[WRITTEN REQUEST]: Find every line in the items below that contains the word "Select" and copy each of those lines in full.

[DATA PROVIDED]:
---*---

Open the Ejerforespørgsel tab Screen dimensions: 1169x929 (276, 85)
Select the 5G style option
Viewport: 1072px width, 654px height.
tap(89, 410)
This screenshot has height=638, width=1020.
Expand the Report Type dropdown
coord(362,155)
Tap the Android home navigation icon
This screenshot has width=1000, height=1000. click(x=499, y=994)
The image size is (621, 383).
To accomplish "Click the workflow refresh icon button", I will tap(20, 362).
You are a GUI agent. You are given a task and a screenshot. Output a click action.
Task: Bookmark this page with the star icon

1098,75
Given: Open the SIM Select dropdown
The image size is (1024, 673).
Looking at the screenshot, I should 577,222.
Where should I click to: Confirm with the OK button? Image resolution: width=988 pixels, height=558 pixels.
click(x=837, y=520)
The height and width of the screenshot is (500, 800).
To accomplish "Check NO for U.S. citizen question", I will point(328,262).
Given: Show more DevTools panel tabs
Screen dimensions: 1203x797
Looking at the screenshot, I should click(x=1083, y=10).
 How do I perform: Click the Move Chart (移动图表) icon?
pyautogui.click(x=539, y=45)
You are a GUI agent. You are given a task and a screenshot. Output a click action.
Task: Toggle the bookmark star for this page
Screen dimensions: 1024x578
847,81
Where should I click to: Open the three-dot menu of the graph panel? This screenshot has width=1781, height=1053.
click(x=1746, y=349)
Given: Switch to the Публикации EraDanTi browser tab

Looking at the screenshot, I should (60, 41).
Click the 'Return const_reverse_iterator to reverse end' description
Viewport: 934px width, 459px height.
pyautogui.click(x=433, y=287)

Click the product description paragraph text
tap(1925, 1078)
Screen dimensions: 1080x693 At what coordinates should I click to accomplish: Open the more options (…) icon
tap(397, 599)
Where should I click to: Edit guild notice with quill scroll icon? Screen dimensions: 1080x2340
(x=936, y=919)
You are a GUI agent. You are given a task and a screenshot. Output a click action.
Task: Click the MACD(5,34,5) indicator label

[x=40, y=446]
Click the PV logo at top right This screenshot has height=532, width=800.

---*---

[CORRECT ANSWER]:
Select the 5G style option
Given: Open the SIM Select dropdown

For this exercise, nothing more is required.